Pari, emozioni e polemiche nel derby Delfino-Sambuceto

2 Novembre 2018

PESCARA. Termina in parità il derby tra Il Delfino FP e Sambuceto. Quattro reti, emozioni e le polemiche finali hanno contraddistinto una gara dai mille volti, giocata quasi del tutto a ritmi...

PESCARA. Termina in parità il derby tra Il Delfino FP e Sambuceto. Quattro reti, emozioni e le polemiche finali hanno contraddistinto una gara dai mille volti, giocata quasi del tutto a ritmi forsennati e a viso aperto.
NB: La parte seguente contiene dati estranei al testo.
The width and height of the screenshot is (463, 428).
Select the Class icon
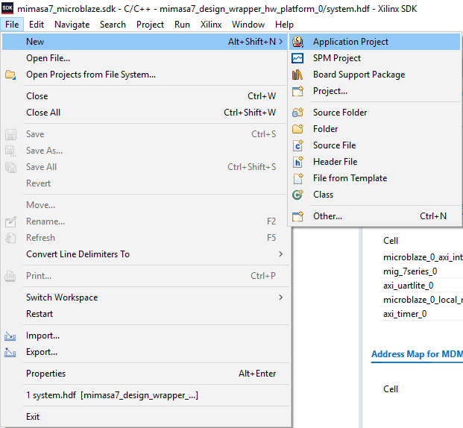point(298,195)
La svolta per entrambe è arrivata dalla panchina, con le due reti decisive nel finale siglate da altrettanti subentrati. Le squadre hanno offerto ai quasi 300 spettatori accorsi al San Marco di Pescara un derby acceso che però non ha trovato un vincitore.
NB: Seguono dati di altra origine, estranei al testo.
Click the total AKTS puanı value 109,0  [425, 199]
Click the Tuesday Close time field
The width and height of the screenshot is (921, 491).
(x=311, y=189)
Il Delfino di Bonati utilizza un 4-3-3 molto ordinato e l'ex Vastese Alberico, classe 99, al centro dell'attacco supportato da Ligocki e D'Incecco. Dall'altra parte, Del Zotti si affida al solito 3-4-3 volto ad offendere e costruire, con Beniamino in mediana a innescare il tridente formato da Criscolo, Lalli e Castropaolo. Pronti via, è il Sambuceto a bussare per la prima volta dalla parti di Falso con Lalli che inizia a prendere la mira senza però centrare il bersaglio. Il Delfino contiene e prova a sbloccarla poco dopo, ma sul traversone dalla destra di Pesce, la palla attraversa tutta l'area di rigore senza nessuno che riesca a deviarla in porta. Intorno alla mezz'ora però arriva come una sentenza l'ottavo sigillo stagionale di Lalli, con un tiro sporcato dalla difesa di casa che va a spegnersi alle spalle di Falso.
Nonostante il vantaggio viola, la luce in casa pescarese non si spegne e dopo 6' arriva il gol del pari. Ripartenza micidiale sull'asse Brattelli-D'Incecco, con quest'ultimo bravo a scaricare per Tine Mori che riporta in equilibrio il risultato. Gli animi della panchina del Delfino però si scaldano quando l'assistente sbandiera un fuorigioco ad Alberico a tu per tu con De Deo, innescando una serie di proteste al rientro negli spogliatoi e a fine gara.
Nella ripresa i ritmi sono sempre più alti. Al 13' il solito Lalli testa i riflessi di Falso che sventa il suo rasoterra con i piedi. Dopo il forcing del Sambuceto è Il Delfino a prendere in mano le operazioni e Saltarin su una sponda di Alberico si fa anticipare in extremis da De Deo. Poi è la volta dell'ex Marzucco con un gran tiro da fuori area che esalta di nuovo l'estremo viola. A 10' dal termine, Del Zotti prova la carta Nardone e sarà decisiva almeno in parte. Dai suoi piedi infatti nasce la giocata illuminante che permette a D'Antonio di realizzare il gol del 2-1. Ma nel quinto dei 6' di recupero arriva il gol del pari. Punizione dalla trequarti calciata da Falso, Giannini tocca per Saltarin che butta il pallone in fondo al sacco.
Recuperi 2ª categoria. Nel girone B Real Catignano-San Marco 2-2, nel gruppo E Carunchio 2010-Perano 1-3.